Form 8-K

SECURITIES AND EXCHANGE COMMISSION

Washington, D.C. 20549

 


FORM 8-K

CURRENT REPORT

Pursuant to Section 13 or 15(d) of the Securities Exchange Act of 1934

Date of Report (Date of earliest event reported): April 11, 2006

 


NEW YORK COMMUNITY BANCORP, INC.

(Exact Name of Registrant as Specified in Its Charter)

 


 

Delaware   0- 31565   06-1377322

(State or other jurisdiction of

incorporation or organization)

 

(Commission

File Number)

 

(IRS Employer

Identification No.)

615 Merrick Avenue, Westbury, New York 11590

(Address of principal executive offices) (Zip Code)

(516) 683-4100

(Registrant’s telephone number, including area code)

Not Applicable

(Former name or former address, if changed since last report)

 


Check the appropriate box below if the Form 8-K filing is intended to simultaneously satisfy the filing obligation of the registrant under any of the following provisions:

¨    Written communications pursuant to Rule 425 under the Securities Act (17 CFR 230.425)

***

STATED PROBLEM —
Please carry the Form 8-K cover page above further, starting right after its last line.

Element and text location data

***

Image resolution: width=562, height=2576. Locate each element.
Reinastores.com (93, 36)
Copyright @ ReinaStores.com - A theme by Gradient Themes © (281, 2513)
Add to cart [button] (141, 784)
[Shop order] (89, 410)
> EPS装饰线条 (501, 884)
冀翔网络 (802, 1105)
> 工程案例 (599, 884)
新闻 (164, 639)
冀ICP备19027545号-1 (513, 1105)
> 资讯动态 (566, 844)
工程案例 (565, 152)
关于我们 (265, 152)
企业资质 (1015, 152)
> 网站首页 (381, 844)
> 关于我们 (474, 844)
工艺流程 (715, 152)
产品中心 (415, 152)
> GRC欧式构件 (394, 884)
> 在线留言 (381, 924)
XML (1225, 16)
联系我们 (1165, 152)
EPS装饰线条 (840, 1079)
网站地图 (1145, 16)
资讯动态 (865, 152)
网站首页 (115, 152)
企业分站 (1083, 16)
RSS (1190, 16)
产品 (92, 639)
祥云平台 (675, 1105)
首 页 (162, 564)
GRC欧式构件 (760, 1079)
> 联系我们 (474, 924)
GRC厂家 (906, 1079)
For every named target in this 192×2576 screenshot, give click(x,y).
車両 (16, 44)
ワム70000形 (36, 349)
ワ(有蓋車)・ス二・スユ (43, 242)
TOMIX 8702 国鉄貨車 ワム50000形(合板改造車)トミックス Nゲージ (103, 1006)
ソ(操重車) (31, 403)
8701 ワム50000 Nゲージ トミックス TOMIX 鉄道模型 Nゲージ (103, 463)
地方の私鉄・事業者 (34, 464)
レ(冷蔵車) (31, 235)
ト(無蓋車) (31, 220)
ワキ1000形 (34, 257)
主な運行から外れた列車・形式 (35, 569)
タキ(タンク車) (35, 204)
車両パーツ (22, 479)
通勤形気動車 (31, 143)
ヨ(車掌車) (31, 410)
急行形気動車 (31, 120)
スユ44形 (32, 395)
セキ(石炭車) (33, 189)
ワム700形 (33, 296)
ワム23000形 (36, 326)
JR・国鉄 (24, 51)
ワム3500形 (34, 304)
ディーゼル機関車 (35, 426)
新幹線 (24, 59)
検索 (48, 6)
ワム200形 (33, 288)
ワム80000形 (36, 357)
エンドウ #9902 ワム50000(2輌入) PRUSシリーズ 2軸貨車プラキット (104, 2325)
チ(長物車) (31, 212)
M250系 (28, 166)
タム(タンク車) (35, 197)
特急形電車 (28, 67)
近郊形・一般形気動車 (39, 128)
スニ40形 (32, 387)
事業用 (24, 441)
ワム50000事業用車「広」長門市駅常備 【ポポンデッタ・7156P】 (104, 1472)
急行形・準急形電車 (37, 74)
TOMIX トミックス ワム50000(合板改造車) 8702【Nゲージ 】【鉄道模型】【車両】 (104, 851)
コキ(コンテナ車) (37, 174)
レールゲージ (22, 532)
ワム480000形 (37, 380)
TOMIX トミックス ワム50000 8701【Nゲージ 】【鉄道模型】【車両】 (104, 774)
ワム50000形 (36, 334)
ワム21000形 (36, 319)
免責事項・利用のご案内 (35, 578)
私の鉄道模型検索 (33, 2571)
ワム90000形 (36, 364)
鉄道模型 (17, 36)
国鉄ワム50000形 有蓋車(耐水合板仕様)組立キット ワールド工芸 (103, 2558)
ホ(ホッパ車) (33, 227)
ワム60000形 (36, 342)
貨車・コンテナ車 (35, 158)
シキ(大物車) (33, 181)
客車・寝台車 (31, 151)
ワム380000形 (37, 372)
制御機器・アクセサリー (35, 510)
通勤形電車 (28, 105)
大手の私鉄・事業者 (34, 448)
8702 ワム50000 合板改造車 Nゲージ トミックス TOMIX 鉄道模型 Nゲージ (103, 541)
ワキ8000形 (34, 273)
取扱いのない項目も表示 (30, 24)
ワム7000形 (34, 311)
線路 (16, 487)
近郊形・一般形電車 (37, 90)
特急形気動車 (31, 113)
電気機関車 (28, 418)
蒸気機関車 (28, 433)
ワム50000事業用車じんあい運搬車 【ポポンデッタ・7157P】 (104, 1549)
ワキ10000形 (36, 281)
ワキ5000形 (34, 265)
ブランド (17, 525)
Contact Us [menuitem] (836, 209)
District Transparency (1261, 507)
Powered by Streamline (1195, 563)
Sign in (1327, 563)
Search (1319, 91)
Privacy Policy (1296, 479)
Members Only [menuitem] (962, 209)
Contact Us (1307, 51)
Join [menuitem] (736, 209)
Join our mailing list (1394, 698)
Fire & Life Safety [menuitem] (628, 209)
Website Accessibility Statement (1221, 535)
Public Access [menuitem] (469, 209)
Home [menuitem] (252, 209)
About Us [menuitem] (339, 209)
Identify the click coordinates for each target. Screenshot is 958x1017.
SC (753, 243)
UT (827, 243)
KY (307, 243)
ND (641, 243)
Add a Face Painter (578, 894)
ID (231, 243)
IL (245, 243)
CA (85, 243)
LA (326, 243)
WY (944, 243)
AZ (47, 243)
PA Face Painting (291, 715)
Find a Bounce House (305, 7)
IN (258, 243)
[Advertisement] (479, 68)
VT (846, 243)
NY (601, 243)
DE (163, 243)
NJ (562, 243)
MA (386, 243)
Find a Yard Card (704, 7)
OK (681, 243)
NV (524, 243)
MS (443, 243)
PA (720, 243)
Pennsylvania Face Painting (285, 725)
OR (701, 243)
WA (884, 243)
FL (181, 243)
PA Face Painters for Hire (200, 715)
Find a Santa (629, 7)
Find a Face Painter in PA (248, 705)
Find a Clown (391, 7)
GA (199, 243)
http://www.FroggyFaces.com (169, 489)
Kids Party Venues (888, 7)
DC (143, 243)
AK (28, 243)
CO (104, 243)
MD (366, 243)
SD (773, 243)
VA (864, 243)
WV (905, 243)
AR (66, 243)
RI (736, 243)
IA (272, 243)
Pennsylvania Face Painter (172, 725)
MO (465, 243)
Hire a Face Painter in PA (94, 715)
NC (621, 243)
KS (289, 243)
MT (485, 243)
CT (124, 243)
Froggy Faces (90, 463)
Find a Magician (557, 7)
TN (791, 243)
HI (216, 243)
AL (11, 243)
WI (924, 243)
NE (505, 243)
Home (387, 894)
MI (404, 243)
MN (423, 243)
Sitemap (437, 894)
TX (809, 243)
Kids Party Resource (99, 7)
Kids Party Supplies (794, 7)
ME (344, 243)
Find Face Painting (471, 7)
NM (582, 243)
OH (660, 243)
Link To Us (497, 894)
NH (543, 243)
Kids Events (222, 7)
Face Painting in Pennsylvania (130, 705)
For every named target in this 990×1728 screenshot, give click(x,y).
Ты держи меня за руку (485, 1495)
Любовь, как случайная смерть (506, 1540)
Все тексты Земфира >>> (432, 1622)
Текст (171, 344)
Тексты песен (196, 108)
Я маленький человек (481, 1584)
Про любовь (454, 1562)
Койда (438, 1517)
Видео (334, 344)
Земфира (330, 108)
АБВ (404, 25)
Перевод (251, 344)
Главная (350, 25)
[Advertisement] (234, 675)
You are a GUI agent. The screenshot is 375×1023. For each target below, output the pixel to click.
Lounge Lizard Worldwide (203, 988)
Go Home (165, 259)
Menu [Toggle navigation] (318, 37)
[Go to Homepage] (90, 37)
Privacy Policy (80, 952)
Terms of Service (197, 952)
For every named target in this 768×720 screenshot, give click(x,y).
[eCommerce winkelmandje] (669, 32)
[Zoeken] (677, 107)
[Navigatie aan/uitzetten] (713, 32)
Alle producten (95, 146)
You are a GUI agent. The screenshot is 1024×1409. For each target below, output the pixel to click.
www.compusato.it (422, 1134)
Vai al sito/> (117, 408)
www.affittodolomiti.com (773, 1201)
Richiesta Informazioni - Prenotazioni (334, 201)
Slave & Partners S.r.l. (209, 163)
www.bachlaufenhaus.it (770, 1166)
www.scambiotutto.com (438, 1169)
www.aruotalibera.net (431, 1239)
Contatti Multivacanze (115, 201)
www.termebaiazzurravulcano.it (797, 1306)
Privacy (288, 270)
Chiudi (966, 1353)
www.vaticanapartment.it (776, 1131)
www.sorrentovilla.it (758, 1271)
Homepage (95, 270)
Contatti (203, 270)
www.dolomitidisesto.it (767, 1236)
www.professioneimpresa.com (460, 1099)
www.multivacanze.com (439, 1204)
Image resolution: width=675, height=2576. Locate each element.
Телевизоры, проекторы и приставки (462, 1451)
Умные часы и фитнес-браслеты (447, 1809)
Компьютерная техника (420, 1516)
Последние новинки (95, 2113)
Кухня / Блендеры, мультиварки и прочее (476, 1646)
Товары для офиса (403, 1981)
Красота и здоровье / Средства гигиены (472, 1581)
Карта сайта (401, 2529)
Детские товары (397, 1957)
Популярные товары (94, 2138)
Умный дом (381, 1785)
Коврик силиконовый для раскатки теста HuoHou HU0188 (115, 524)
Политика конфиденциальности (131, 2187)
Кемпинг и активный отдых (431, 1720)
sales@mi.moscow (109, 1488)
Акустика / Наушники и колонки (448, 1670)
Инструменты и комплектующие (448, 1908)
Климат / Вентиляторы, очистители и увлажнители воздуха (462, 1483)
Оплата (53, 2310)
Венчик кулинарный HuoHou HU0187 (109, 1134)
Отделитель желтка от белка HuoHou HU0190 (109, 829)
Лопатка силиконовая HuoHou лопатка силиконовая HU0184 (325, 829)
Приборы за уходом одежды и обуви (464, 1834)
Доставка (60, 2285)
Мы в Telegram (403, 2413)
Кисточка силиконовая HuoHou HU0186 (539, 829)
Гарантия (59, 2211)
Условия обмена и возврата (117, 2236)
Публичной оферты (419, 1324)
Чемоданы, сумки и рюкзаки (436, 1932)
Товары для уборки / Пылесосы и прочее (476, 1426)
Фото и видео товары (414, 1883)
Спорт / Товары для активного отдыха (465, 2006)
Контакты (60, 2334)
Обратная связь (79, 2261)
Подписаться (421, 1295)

***

ANSWER TO THE PROBLEM —
¨    Soliciting material pursuant to Rule 14a-12 under the Exchange Act (17 CFR 240.14a-12)

¨    Pre-commencement communications pursuant to Rule 14d-2(b) under the Exchange Act (17 CFR 240.14d-2(b))

¨    Pre-commencement communications pursuant to Rule 13e-4(c) under the Exchange Act (17 CFR 240.13e-4(c))

 



Item 1.01 Entry into a Material Definitive Agreement

On April 11, 2006, New York Community Bancorp, Inc. (the “Company”) entered into an Underwriting Agreement with Bear, Stearns & Co. Inc. Pursuant to the Underwriting Agreement, the Company agreed to sell an aggregate of 24,500,000 shares of the Company’s common stock to Bear, Stearns & Co. Inc. at a purchase price of $16.35 per share, resulting in gross proceeds to the Company, before expenses, of $400,575,000. The shares of common stock are being offered pursuant to a prospectus supplement, dated April 11, 2006, to the prospectus filed as part of the Company’s effective Shelf Registration Statement on Form S-3 (Registration No. 333-129338).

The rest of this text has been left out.